_Problem to solve_: Return, word for word, the lines of the listing below from the one with "Открытки мечты (281, 846)" through the one with "Consulting (1510, 87)", and no other lines.

--- --- ---

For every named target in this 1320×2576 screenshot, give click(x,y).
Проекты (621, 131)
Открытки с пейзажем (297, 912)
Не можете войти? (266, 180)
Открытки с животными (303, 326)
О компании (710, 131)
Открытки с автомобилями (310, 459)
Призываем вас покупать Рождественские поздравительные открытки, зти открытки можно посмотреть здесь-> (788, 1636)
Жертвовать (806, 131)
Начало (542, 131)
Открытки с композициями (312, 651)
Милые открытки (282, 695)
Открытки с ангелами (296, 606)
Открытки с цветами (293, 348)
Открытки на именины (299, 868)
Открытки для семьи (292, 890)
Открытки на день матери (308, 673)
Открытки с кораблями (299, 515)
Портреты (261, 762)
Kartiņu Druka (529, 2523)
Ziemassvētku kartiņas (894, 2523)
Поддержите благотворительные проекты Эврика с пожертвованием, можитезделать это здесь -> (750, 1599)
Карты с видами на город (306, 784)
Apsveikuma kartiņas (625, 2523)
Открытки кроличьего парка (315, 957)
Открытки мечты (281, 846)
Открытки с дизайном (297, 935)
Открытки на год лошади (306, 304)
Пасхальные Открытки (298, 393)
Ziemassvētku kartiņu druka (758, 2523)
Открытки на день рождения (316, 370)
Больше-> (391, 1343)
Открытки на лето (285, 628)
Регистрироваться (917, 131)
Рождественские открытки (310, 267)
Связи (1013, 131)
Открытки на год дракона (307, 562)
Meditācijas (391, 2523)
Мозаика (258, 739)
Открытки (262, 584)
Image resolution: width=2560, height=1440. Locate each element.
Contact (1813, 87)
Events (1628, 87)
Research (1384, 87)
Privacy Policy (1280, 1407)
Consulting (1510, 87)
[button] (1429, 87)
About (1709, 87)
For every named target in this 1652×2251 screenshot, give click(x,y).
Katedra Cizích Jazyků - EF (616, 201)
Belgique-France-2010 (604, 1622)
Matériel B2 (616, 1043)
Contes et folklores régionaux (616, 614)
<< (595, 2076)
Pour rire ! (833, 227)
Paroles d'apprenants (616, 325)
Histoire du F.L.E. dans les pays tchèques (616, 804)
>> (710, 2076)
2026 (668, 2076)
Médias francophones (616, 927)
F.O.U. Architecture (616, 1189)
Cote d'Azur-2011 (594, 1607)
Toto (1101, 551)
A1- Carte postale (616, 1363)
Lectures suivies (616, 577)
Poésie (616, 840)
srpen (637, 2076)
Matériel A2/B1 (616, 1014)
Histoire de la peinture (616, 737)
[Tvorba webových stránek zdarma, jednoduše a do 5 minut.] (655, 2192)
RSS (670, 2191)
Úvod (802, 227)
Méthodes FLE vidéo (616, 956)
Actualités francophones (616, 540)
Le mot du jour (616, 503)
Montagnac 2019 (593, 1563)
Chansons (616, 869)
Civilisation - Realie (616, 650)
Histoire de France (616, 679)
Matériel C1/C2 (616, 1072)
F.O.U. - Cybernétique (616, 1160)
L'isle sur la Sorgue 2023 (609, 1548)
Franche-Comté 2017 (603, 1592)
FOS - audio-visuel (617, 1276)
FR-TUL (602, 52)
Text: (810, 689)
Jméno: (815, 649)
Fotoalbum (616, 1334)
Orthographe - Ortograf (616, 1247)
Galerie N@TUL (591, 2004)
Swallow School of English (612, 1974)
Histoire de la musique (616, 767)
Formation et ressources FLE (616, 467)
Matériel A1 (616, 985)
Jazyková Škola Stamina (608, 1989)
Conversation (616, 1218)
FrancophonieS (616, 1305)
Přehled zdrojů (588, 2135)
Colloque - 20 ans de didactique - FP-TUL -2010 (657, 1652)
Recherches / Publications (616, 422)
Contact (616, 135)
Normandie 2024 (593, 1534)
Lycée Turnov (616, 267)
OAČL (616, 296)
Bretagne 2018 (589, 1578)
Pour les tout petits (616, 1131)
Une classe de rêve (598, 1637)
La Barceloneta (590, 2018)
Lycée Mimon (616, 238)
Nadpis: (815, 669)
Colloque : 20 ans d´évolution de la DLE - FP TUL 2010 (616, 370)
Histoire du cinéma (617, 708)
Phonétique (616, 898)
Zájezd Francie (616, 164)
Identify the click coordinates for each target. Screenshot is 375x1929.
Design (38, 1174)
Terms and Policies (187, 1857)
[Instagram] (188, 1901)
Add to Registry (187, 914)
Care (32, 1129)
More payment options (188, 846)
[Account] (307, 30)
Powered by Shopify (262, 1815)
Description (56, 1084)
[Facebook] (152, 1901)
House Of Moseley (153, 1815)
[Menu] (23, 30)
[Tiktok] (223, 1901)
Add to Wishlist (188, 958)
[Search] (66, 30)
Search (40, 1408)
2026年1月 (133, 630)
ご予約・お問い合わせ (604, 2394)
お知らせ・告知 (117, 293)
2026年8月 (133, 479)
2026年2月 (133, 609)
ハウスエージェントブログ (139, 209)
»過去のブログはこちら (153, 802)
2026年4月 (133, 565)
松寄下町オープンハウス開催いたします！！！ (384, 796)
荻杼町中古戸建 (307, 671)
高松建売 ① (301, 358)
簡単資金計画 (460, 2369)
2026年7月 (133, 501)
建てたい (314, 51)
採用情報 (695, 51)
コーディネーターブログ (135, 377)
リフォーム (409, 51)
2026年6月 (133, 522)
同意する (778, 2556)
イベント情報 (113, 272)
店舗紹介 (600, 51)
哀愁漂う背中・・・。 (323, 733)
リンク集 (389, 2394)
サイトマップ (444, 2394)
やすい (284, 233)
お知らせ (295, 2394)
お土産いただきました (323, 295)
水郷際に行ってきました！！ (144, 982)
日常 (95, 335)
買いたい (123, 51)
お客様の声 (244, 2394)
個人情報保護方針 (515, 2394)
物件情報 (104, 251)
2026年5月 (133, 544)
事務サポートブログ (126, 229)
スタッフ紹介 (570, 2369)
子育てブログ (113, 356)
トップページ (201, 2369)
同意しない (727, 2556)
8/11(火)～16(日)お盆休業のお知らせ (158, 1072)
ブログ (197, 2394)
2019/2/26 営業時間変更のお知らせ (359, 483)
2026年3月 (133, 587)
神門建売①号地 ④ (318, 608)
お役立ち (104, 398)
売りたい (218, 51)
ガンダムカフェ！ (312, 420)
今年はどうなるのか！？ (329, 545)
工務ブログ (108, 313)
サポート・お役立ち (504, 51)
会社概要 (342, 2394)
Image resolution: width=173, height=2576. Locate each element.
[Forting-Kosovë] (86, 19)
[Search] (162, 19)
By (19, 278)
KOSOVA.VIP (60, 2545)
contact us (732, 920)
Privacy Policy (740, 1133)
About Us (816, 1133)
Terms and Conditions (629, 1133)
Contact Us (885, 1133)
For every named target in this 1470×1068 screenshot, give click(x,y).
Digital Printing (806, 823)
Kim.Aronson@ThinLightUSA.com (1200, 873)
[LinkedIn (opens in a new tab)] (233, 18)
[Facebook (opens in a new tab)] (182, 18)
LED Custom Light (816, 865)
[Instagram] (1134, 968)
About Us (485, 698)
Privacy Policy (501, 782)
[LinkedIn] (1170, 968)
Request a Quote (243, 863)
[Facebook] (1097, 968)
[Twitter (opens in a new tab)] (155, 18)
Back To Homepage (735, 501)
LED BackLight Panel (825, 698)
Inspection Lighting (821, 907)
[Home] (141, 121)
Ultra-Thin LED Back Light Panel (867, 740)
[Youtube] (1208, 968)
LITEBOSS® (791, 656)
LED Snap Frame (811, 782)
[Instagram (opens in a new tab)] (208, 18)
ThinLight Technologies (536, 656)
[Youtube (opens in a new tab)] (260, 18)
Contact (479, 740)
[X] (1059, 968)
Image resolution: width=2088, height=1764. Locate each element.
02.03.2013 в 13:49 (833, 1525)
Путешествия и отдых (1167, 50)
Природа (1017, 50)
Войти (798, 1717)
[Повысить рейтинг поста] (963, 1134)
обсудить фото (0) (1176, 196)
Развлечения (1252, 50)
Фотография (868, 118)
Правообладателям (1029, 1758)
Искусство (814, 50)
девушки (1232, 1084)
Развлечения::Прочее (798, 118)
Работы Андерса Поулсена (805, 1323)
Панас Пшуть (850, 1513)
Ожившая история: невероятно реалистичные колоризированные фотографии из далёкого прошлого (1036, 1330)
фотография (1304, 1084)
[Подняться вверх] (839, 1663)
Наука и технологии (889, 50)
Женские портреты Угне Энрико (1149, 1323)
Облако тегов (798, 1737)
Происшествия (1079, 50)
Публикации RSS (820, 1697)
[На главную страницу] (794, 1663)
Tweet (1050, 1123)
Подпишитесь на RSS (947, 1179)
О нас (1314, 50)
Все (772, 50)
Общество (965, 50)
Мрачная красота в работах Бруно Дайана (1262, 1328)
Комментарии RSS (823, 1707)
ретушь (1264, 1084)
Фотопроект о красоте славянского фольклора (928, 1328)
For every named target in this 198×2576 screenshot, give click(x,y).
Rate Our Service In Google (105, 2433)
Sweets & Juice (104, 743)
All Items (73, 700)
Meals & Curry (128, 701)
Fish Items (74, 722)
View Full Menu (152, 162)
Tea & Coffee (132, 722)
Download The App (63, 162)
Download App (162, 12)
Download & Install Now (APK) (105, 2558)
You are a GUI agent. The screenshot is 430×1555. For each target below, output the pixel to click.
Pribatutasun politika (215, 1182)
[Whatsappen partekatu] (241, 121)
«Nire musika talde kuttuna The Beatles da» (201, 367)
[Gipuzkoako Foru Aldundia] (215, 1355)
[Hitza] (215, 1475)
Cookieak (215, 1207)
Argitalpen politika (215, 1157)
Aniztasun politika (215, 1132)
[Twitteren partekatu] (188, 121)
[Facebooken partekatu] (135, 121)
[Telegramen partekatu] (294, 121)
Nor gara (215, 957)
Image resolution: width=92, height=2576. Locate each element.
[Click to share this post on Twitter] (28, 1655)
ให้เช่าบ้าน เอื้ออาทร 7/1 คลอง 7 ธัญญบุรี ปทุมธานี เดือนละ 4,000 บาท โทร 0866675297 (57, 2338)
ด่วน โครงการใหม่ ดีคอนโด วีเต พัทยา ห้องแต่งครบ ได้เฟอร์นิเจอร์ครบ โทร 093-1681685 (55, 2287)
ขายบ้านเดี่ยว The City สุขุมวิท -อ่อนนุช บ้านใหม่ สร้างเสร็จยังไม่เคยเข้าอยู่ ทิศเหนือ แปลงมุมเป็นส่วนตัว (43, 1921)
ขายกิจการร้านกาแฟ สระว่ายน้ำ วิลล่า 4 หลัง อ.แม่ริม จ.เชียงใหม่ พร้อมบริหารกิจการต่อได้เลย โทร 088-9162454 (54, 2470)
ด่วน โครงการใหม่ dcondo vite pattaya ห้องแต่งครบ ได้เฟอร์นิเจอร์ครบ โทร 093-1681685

--- --- ---

_Answer for this exercise_:
Открытки мечты (281, 846)
Открытки с дизайном (297, 935)
Открытки на год лошади (306, 304)
Пасхальные Открытки (298, 393)
Ziemassvētku kartiņu druka (758, 2523)
Открытки на день рождения (316, 370)
Больше-> (391, 1343)
Открытки на лето (285, 628)
Регистрироваться (917, 131)
Рождественские открытки (310, 267)
Связи (1013, 131)
Открытки на год дракона (307, 562)
Meditācijas (391, 2523)
Мозаика (258, 739)
Открытки (262, 584)
Image resolution: width=2560, height=1440. Locate each element.
Contact (1813, 87)
Events (1628, 87)
Research (1384, 87)
Privacy Policy (1280, 1407)
Consulting (1510, 87)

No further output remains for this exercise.